**Work instructions**
Retype the part of the Långbro Hospital text from "Photo: https://langbrosjukhus.se/, photographer" up to and including "them quite famous.", keeping every word and mark the same.

**Document passage**
Göring’s “favorite” mental clinic

Stora Mans väg 11, Älvsjö, Sweden

When the first patients were admitted to the newly opened Långbro Hospital in 1909, they found themselves in one of Europe's most modern mental clinics. It was built to provide proper healthcare to the patients who had been previously considered incurable and to get them back to life with the help of right treatment methods, well trained staff and premises that were designed to facilitate recovery. The so-called “Stora Mans” (the male block) came first, a year later “Stora Kvinns” (the female block) was completed ( https://reveal.world/story/1395 )


Here in the male block, there were rooms for up to eight lying patients and individual rooms for those who had the means to pay for privacy. An assembly hall at the top of the building was used for worship services, music lessons, theater and movies. One of the most modern features was a train that transported the meals directly from the hospital's kitchen, through culverts to elevators at the wards' basement floor. In the basement there were rooms for long baths and a carpentry shop to put patients at work. 


Photo: https://langbrosjukhus.se/, photographer unknown 


For almost a century, patients with various psychiatric diagnoses were treated here, some of them quite famous.


Hermann Göring, the second most powerful man in the Nazi Germany and the founder of Gestapo, was one of them. During the Munich Putsch in 1923 Göring had been wounded. While receiving treatment for his injuries, he developed an addiction to morphine which persisted until the last year of his life. While living in Sweden, he became such a violent addict that his family had to place him in Långbro Hospital twice - in 1926 and 1927. At some point, he had to be confined in a straitjacket, although his psychiatrist felt that Göring was sane and the condition was caused solely by the morphine. Remarkably, his medical journal described Göring as a “brutal hysteric with very weak character”. 


Another famous patient in the late 70s was the so-called “Culvert Man”. For two years, the 40-year-old man lived in the hospital's culvert system. He slept on old hospital mattresses and collected leftover food. The hospital management knew about him but chose to let the man live in the 2.5 km long culverts. They did not want to chase him and he was not ill enough to be a danger to himself or others. He was diagnosed with various phobias and anxiety, and had a long history in the psychiatric ward. At the same time, many people testified that he was "intelligent, pleasant and sympathetic". Later, the hospital arranged for his own room in an open ward, where he could come and go as he wished.

**Data section**
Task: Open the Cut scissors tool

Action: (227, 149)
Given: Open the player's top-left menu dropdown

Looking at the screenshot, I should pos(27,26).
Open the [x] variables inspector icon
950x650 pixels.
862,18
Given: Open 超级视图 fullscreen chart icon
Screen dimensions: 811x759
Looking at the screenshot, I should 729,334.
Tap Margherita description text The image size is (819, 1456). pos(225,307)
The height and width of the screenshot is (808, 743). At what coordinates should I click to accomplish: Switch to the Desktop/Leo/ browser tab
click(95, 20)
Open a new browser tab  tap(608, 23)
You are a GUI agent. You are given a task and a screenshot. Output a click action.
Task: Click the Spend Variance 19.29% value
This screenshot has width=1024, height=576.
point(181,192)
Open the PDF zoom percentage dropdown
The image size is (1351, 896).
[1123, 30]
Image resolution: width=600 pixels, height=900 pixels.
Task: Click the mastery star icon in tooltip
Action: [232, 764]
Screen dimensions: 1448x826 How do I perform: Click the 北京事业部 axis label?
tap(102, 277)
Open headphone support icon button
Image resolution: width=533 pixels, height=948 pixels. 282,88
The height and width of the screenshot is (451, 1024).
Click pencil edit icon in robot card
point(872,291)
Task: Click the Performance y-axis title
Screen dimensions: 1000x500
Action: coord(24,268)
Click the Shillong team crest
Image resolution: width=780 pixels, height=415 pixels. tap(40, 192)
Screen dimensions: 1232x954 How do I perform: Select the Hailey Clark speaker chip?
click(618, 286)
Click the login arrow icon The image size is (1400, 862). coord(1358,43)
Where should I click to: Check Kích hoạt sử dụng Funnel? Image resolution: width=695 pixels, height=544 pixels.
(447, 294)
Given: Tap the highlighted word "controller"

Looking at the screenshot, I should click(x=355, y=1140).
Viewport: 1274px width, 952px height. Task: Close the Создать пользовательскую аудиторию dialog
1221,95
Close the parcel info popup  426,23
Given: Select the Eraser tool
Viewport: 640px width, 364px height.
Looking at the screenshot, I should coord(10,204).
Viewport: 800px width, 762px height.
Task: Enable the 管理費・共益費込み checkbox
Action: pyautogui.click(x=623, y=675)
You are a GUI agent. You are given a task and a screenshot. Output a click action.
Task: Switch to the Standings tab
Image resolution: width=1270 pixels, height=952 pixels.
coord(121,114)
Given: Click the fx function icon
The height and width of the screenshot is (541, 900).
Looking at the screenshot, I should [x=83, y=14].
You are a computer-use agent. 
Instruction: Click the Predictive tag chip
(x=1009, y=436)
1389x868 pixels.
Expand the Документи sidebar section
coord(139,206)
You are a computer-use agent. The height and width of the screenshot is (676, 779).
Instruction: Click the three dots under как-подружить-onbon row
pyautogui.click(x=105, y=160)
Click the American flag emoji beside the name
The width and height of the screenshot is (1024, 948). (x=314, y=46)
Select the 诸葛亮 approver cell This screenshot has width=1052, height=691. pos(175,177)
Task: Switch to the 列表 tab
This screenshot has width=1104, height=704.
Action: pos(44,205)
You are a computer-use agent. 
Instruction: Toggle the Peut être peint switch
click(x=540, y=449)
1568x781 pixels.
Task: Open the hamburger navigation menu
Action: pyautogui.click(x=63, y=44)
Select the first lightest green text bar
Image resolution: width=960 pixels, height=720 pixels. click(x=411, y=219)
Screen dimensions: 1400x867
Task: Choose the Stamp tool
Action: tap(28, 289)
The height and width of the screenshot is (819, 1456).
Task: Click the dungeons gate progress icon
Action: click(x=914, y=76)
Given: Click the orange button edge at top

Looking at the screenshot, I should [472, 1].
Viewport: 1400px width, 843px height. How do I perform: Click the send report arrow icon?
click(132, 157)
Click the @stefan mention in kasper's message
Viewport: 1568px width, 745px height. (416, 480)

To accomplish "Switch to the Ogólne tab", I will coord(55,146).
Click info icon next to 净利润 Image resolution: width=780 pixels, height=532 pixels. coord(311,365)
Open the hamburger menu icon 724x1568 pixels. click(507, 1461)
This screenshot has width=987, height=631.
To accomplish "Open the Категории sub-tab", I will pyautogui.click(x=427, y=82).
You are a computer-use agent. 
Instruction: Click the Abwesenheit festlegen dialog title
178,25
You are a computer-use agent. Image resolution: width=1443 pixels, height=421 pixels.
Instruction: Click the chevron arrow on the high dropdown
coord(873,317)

**Answer for the task**
Photo: https://langbrosjukhus.se/, photographer unknown 


For almost a century, patients with various psychiatric diagnoses were treated here, some of them quite famous.